= Task to carry out =
The answer is a stretch of the material below, returned exactly: the line containing "Task: Click the slash", the line containing "Instruction: Tap the", and all lines between.

************

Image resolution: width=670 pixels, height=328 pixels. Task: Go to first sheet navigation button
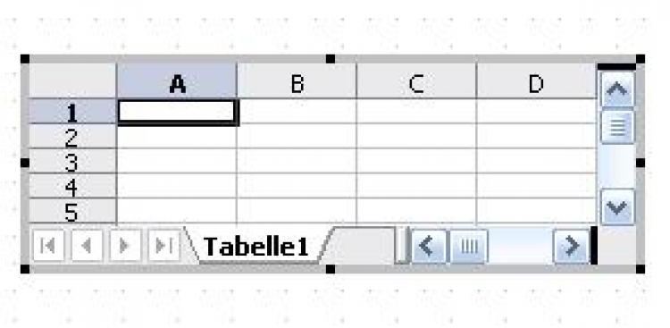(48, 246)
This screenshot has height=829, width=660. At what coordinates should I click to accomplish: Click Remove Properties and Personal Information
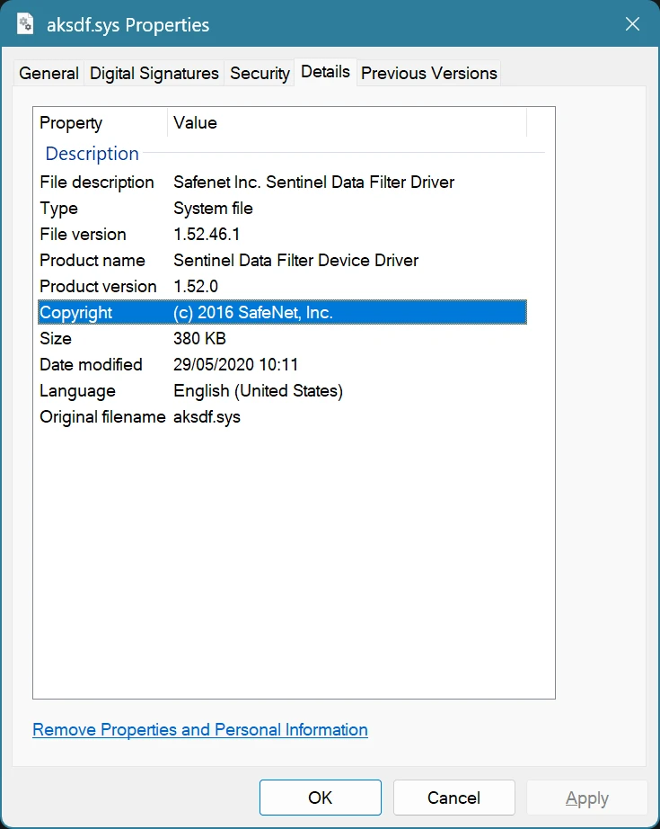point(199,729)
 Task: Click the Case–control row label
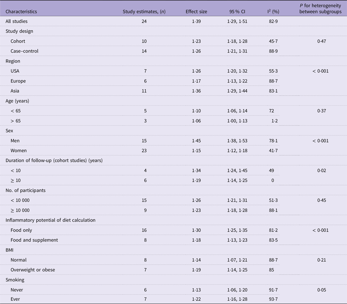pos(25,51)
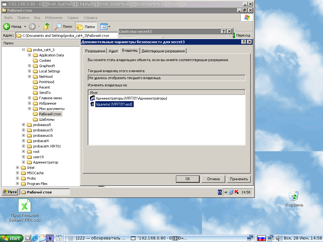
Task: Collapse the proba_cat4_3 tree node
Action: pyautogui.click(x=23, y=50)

************

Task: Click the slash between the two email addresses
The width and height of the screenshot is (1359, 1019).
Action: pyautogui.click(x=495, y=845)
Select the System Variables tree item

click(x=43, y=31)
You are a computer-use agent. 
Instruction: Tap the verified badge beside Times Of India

************

= Your solution =
Task: Click the slash between the two email addresses
The width and height of the screenshot is (1359, 1019).
Action: pyautogui.click(x=495, y=845)
Select the System Variables tree item

click(x=43, y=31)
You are a computer-use agent. 
Instruction: Tap the verified badge beside Times Of India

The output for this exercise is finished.